Nous allons vous présenter quelques faits : à Pantin, et auparavant à Noisy-Le-Sec, les activistes du Laboratoire Écologique Zéro Déchet (LEØ) ont créé un lieu où se tissent des actions de solidarité et de pratiques écologiques accessibles à tou·tes (voir leur bilan ici). Pourtant, en avril prochain, ses occupant·es seront expulsé·es des locaux de Pantin au prétexte qu’un écoquartier doit se construire. Les travaux ne débuteront cependant pas avant plusieurs années et il n’y a donc aucune urgence à les expulser et à priver ainsi toute une population d’une aide précieuse, et d’un espace où développer de l’entraide et une écologie populaire.

Pendant ce temps-là, juste à côté du LEØ, la Cité Fertile est l’un de ces tiers lieu « écologique et sympa » en vogue, qui propose des activités payantes à un public filtré la plupart du temps à l’entrée par des gardiens racisés dont la présence signale, encore et toujours, la division raciale et sociale entre celles et ceux qui jouissent des propositions festives et culturelles (supposées engagées pour un monde socialement et écologiquement vertueux) et les éternel·les invisibles chargé·es du sale boulot.

Sans surprise, la Cité Fertile est occupée à organiser un « Festival de l’écologie populaire » qui réunira les 2 et 3 juin 2023 bon nombre de célébrités intellectuelles et de journalistes travaillant dans des médias supposés alternatifs : L’Humanité, Reporterre, Alternatives économiques, des think tanks et des fondations humanistes, et le Conseil Départemental de Seine-Saint-Denis, y seront invités à réfléchir à « Ce que l’écologie fait à la gauche ». Il y a peu, Médiapart avait organisé à la Cité Fertile une journée contre Total et le greenwashing.

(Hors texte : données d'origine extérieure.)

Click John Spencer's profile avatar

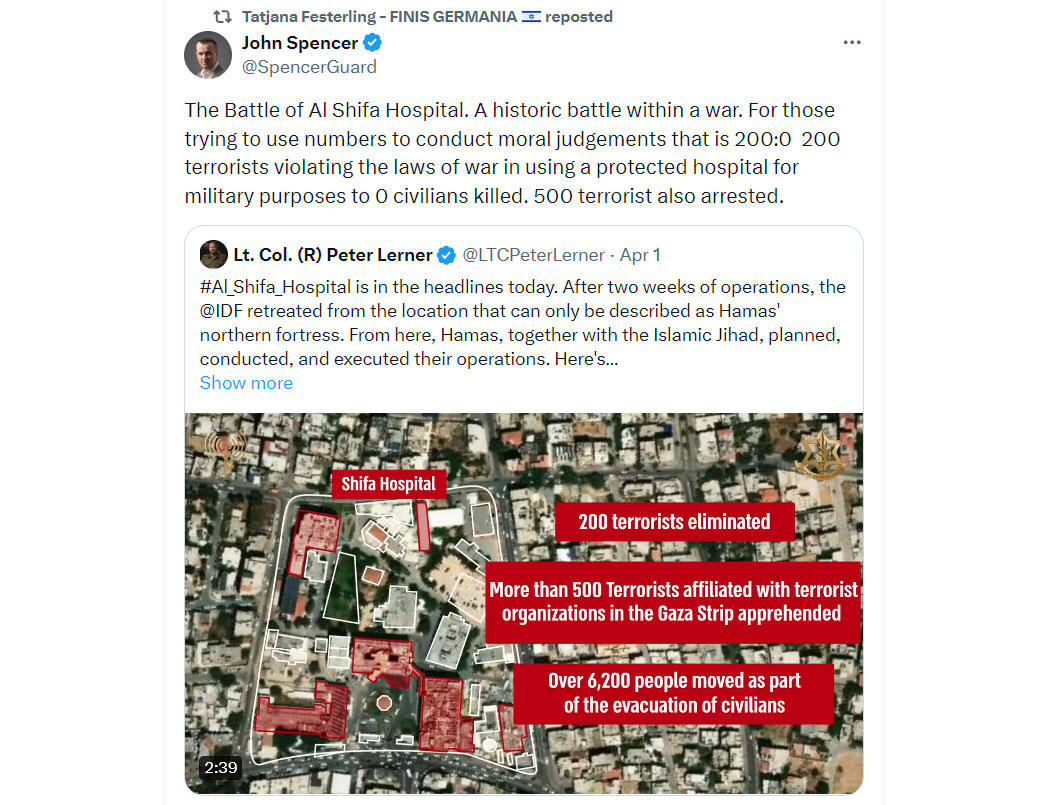pos(208,55)
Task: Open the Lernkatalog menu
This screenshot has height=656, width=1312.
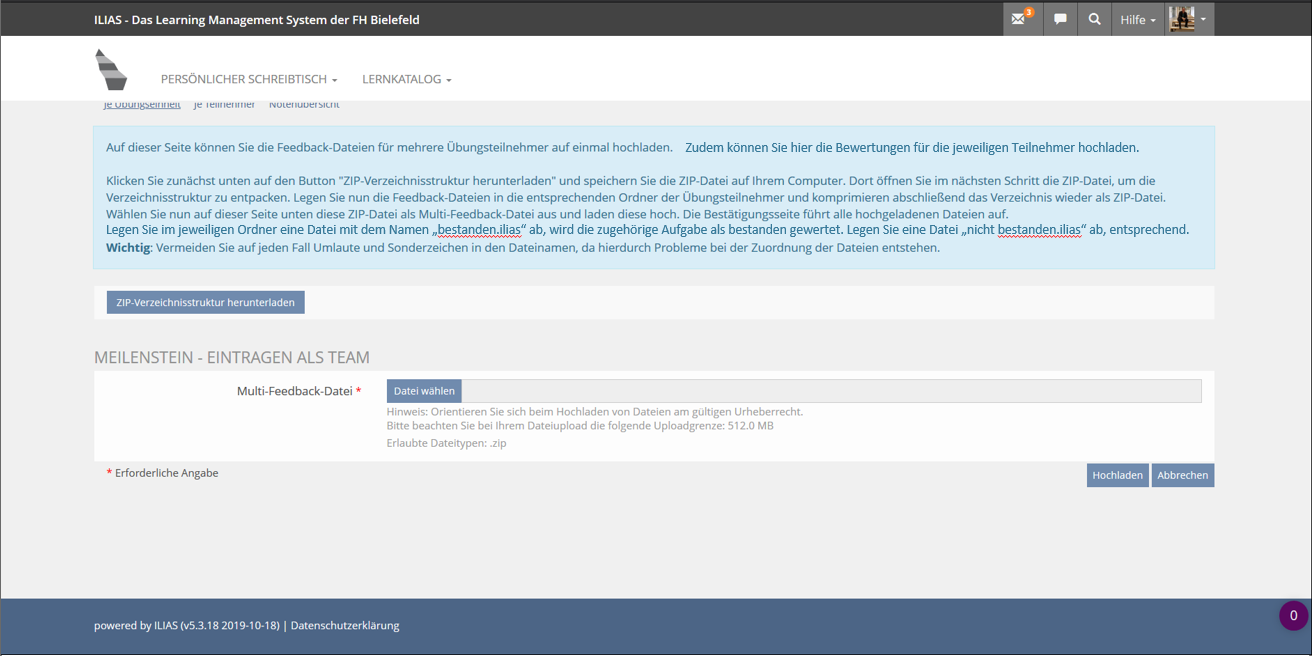Action: [x=407, y=79]
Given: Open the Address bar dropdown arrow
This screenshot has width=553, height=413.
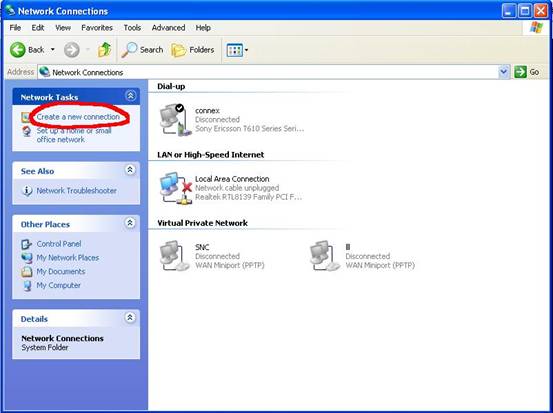Looking at the screenshot, I should (504, 72).
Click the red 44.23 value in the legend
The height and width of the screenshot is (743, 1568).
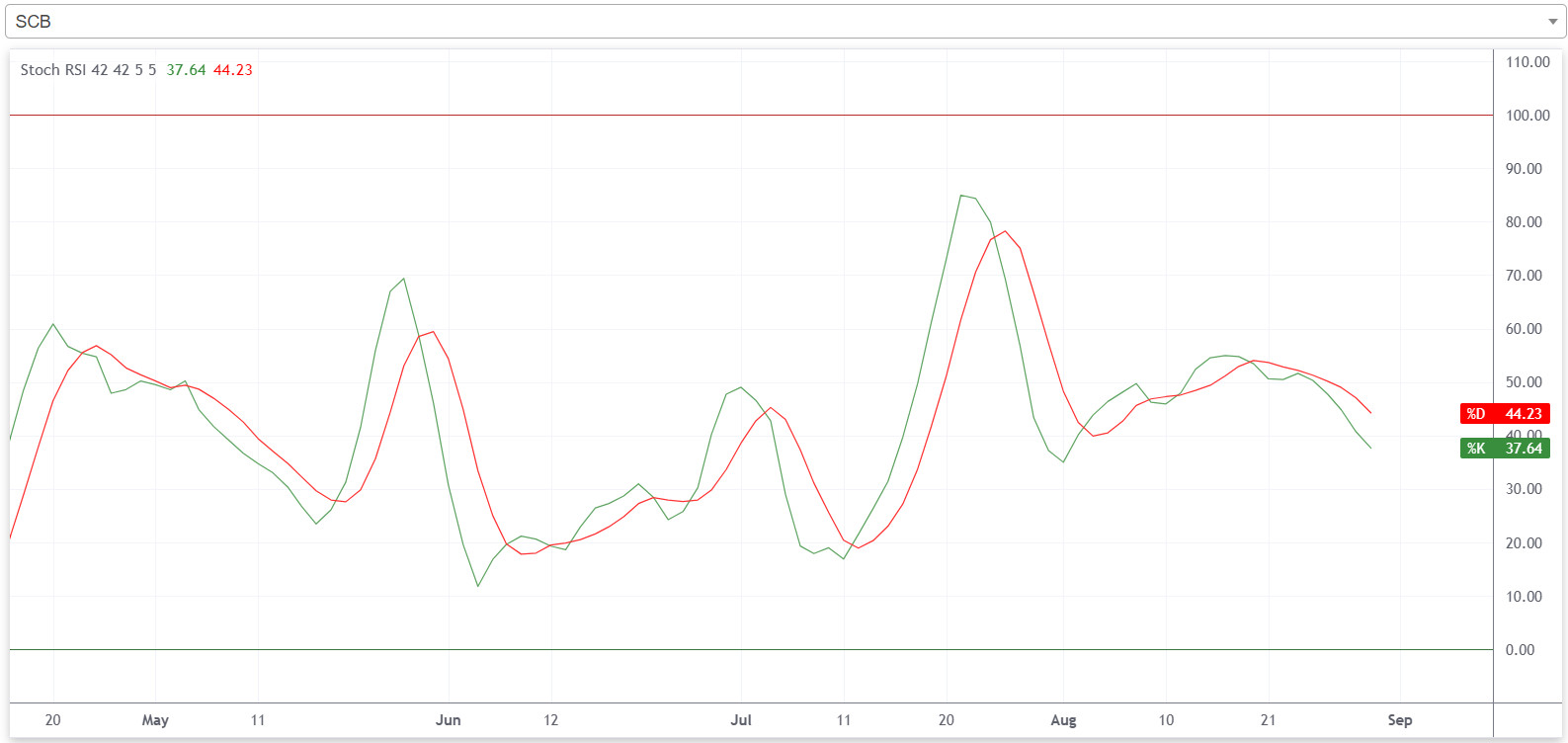tap(233, 70)
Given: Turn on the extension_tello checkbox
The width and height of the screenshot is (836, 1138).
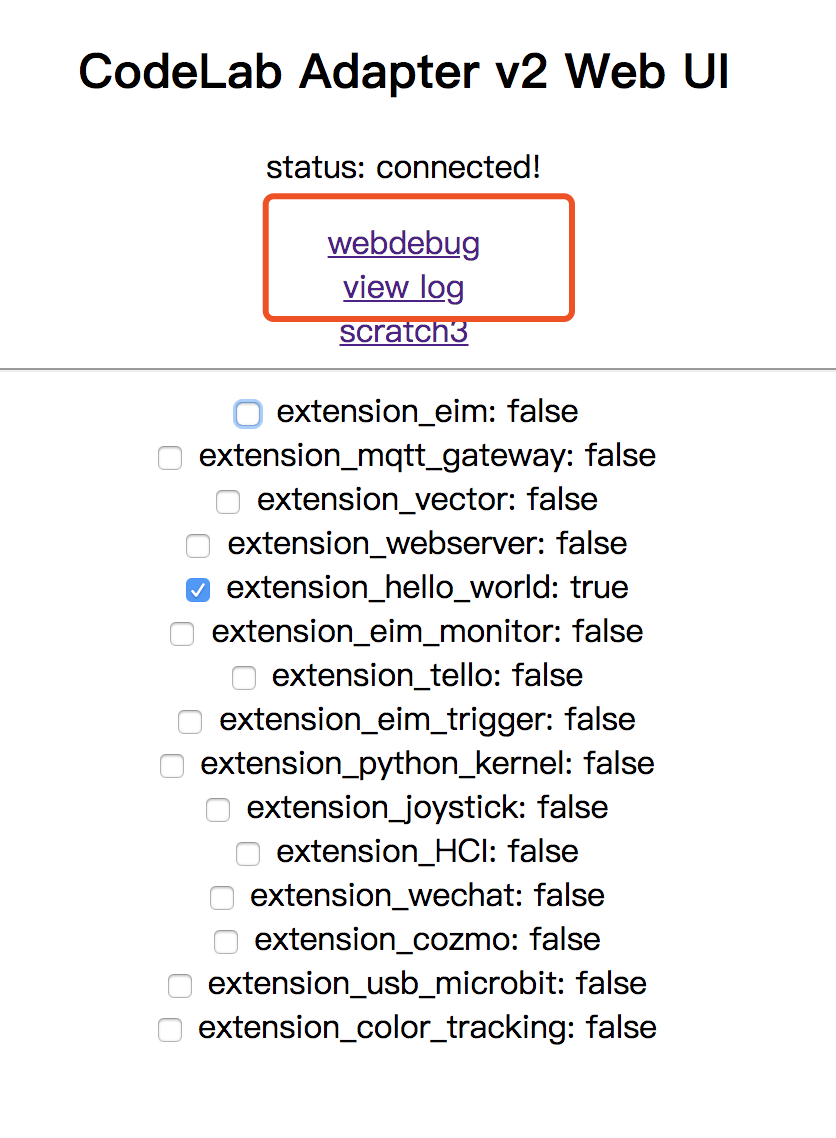Looking at the screenshot, I should (244, 678).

La Cité Fertile n’a pourtant rien d’écologique ni de populaire en dépit de son esthétique furieusement tendance faite de palettes de récupération, et d’espaces de co-working. Son principal soutien est en effet la BNP Paribas, la banque la plus polluante de France, dénoncée par Oxfam depuis 2021 et récemment assignée en justice par trois associations pour son appui aux industries fossiles, et notamment à… Total ! La Cité Fertile ne cache pas son enthousiasme pour ce partenariat qu’elle met bien en valeur sur ses pages web. Enfin, les références affichées pour la privatisation du lieu (location de salles, événementiel, etc.) vont d’EDF à Hermès en passant par Sodexo, Bouygues, Hyundai, Ricard, Nike, L’Oréal, Eiffage ou encore Kronenbourg… Quant au caractère populaire de ce lieu, les prix pratiqués pour les repas y sont élevés pour un quartier populaire, la brasserie affiche un tarif de 20 euros l’entrée pour 45 minutes de visite, et nous disposons par ailleurs de témoignages indiquant qu’on a expulsé de la Cité Fertile des personnes parce qu’elles avaient apporté leur propre piquenique.

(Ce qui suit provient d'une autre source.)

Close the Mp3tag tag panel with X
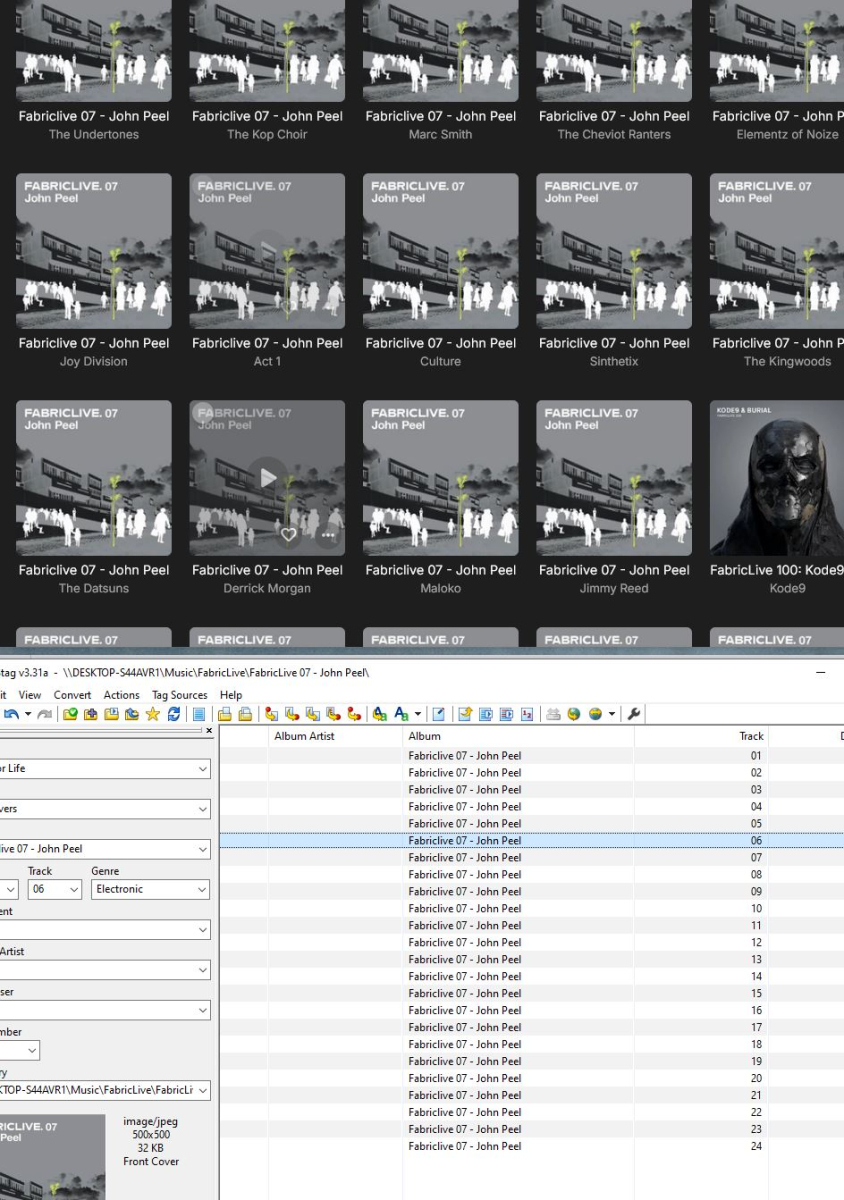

Ainsi, au moment où un lieu authentiquement vivant, précieux, porteur de milliers d’actions passées, présentes et à venir, voit ses occupant·es exposé·es à la précarité et à l’hostilité institutionnelle, à 20 mètres, le masque de l’écologie populaire est utilisé comme produit d’appel, comme paravent et caution mensongère, et recouvre soigneusement la face sombre du capitalisme et du colonialisme, avec le soutien naïf de personnalités qui travaillent à ce travestissement.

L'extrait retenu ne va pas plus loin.